▶ [Source records]:
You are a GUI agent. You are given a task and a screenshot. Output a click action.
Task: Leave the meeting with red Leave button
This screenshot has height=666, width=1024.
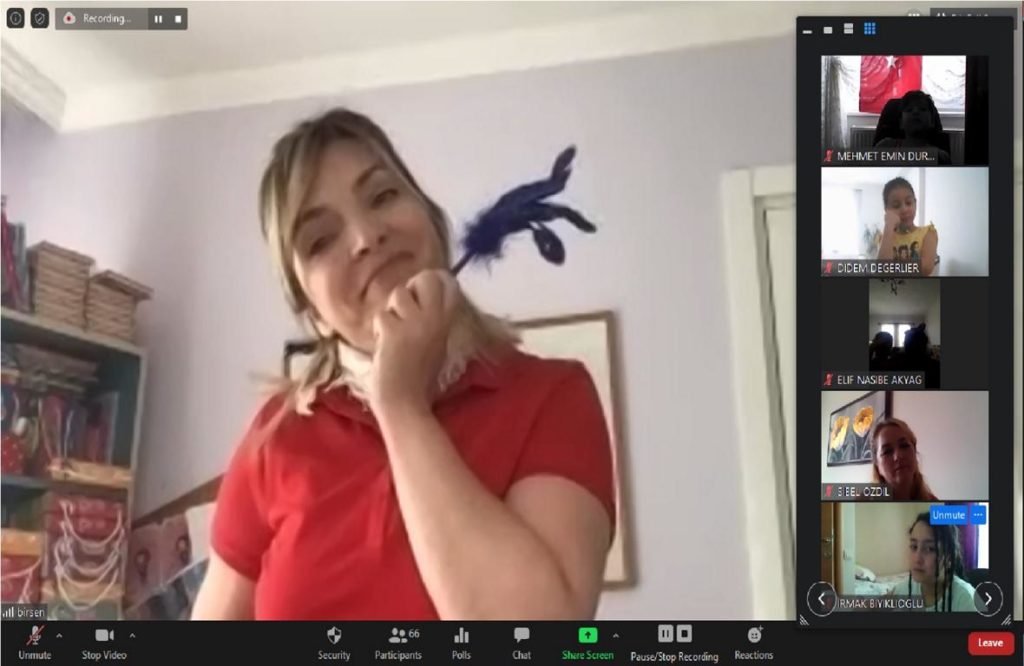click(x=990, y=642)
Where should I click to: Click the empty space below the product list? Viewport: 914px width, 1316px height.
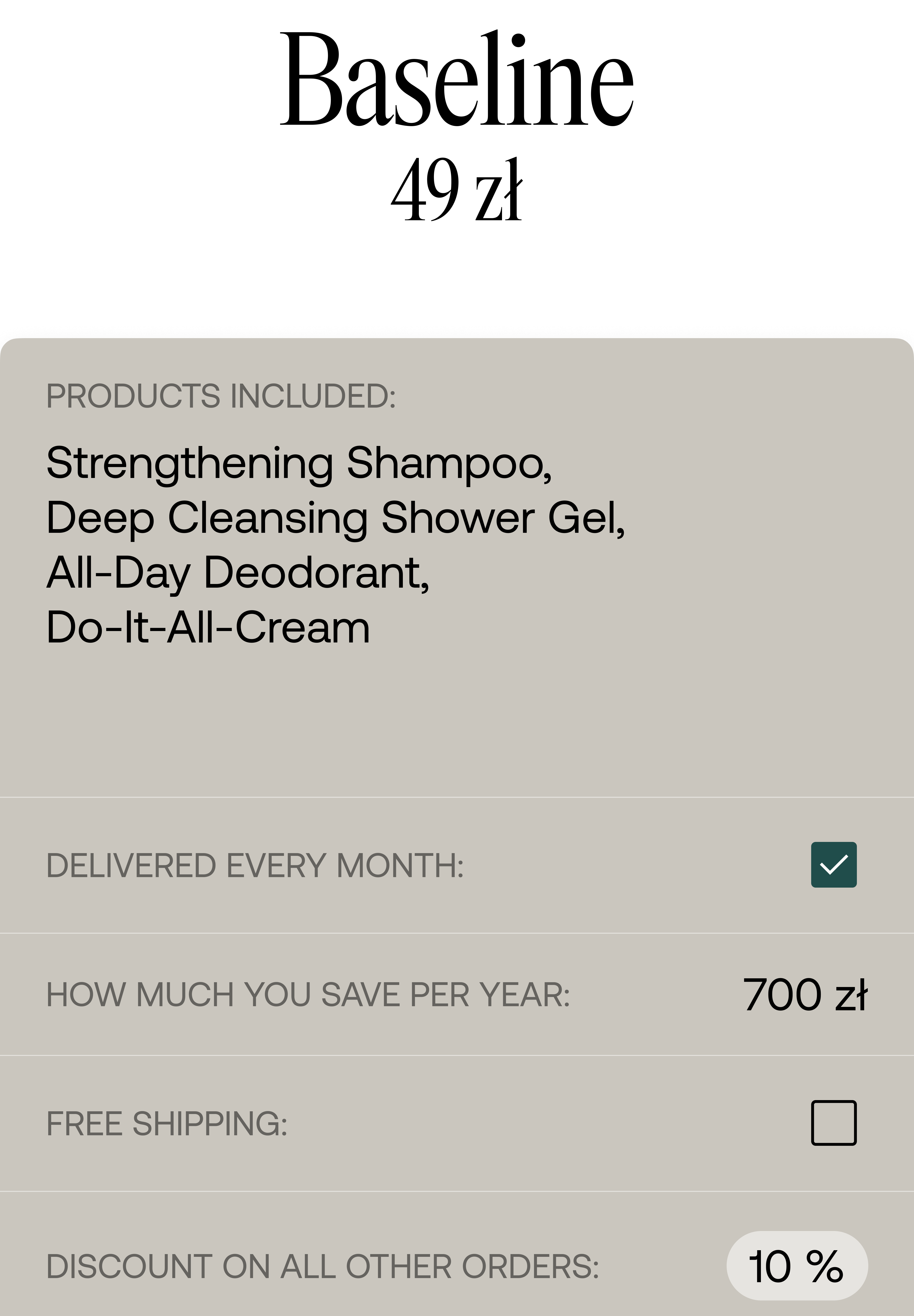(x=457, y=722)
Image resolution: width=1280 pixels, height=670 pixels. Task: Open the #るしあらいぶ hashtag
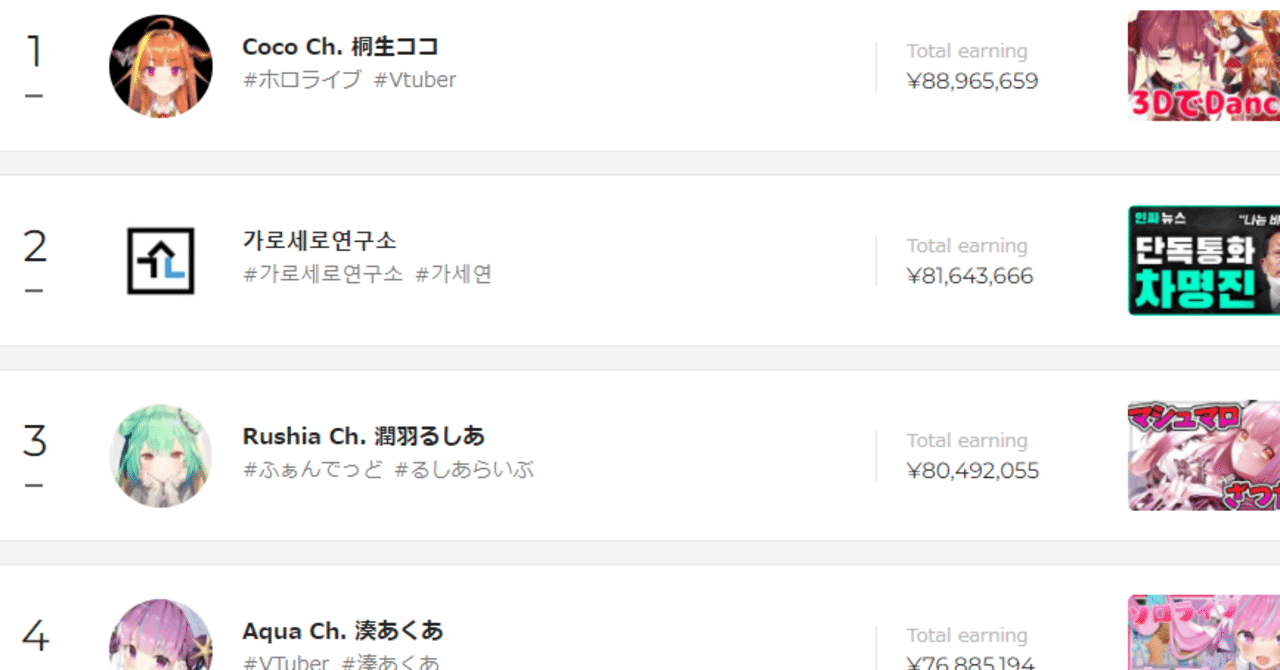click(464, 469)
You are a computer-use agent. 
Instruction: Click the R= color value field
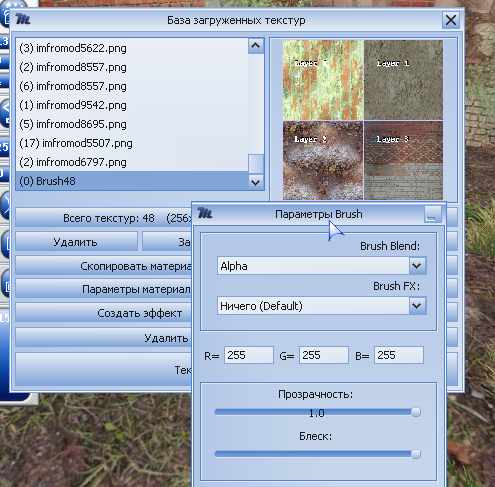pyautogui.click(x=248, y=355)
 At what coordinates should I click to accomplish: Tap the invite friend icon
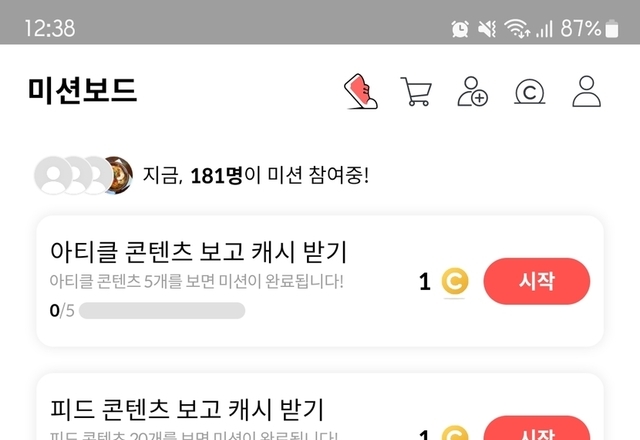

▶ [What the task requires]: Set the pictures aside and repeat only the lines from the one containing "This screenshot has height=666, width=1024." through the last line of the entries above, exactly as they stand.

▶ [Solved problem]:
This screenshot has height=666, width=1024.
click(x=990, y=642)
Where should I click to: Click the empty space below the product list? Viewport: 914px width, 1316px height.
(x=457, y=722)
Image resolution: width=1280 pixels, height=670 pixels. Task: Open the #るしあらいぶ hashtag
click(464, 469)
You are a computer-use agent. 
Instruction: Click the R= color value field
pyautogui.click(x=248, y=355)
 At what coordinates should I click to accomplish: Tap the invite friend icon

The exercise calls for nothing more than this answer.